── RECORD SET

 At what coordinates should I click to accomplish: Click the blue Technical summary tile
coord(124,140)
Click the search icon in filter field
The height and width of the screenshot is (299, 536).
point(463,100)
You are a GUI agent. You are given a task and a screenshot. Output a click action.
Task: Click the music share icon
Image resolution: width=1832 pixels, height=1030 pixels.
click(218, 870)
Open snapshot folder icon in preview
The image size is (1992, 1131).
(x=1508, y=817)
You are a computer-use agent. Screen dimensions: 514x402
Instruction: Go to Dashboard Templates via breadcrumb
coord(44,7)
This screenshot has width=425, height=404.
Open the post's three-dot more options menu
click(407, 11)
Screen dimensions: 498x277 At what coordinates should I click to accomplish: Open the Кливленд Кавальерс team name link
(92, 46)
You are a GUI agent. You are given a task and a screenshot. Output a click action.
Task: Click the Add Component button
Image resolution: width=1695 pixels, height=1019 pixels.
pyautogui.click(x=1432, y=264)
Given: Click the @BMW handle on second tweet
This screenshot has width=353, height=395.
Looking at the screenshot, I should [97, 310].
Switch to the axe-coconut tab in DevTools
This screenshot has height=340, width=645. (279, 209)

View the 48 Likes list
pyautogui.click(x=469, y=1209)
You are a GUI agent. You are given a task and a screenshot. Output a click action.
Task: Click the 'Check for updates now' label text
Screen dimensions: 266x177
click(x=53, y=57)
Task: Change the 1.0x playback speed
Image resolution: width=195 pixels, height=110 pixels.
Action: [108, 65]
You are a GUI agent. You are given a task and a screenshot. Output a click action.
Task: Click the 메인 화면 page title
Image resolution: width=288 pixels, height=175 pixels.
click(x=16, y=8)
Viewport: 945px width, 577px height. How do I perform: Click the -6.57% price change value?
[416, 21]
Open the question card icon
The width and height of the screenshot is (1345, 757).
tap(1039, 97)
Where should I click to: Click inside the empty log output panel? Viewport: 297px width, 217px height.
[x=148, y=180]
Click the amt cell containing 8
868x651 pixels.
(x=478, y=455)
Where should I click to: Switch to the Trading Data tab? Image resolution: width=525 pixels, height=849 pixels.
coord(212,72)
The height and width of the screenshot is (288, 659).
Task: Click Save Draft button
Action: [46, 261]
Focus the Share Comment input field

────

#### AIM
Please copy the lines above word for word, keeping each one in its original order.

#### ANSWER TO THIS EXERCISE
 At what coordinates should I click to accomplish: Click the blue Technical summary tile
coord(124,140)
Click the search icon in filter field
The height and width of the screenshot is (299, 536).
point(463,100)
You are a GUI agent. You are given a task and a screenshot. Output a click action.
Task: Click the music share icon
Image resolution: width=1832 pixels, height=1030 pixels.
click(218, 870)
Open snapshot folder icon in preview
The image size is (1992, 1131).
(x=1508, y=817)
You are a computer-use agent. Screen dimensions: 514x402
Instruction: Go to Dashboard Templates via breadcrumb
coord(44,7)
This screenshot has width=425, height=404.
Open the post's three-dot more options menu
click(407, 11)
Screen dimensions: 498x277 At what coordinates should I click to accomplish: Open the Кливленд Кавальерс team name link
(92, 46)
You are a GUI agent. You are given a task and a screenshot. Output a click action.
Task: Click the Add Component button
Image resolution: width=1695 pixels, height=1019 pixels.
pyautogui.click(x=1432, y=264)
Given: Click the @BMW handle on second tweet
This screenshot has width=353, height=395.
Looking at the screenshot, I should [97, 310].
Switch to the axe-coconut tab in DevTools
This screenshot has height=340, width=645. (279, 209)

View the 48 Likes list
pyautogui.click(x=469, y=1209)
You are a GUI agent. You are given a task and a screenshot. Output a click action.
Task: Click the 'Check for updates now' label text
Screen dimensions: 266x177
click(x=53, y=57)
Task: Change the 1.0x playback speed
Image resolution: width=195 pixels, height=110 pixels.
Action: [108, 65]
You are a GUI agent. You are given a task and a screenshot. Output a click action.
Task: Click the 메인 화면 page title
Image resolution: width=288 pixels, height=175 pixels.
click(x=16, y=8)
Viewport: 945px width, 577px height. How do I perform: Click the -6.57% price change value?
[416, 21]
Open the question card icon
The width and height of the screenshot is (1345, 757).
tap(1039, 97)
Where should I click to: Click inside the empty log output panel? Viewport: 297px width, 217px height.
[x=148, y=180]
Click the amt cell containing 8
868x651 pixels.
(x=478, y=455)
Where should I click to: Switch to the Trading Data tab? Image resolution: width=525 pixels, height=849 pixels.
coord(212,72)
The height and width of the screenshot is (288, 659).
Task: Click Save Draft button
Action: [46, 261]
Focus the Share Comment input field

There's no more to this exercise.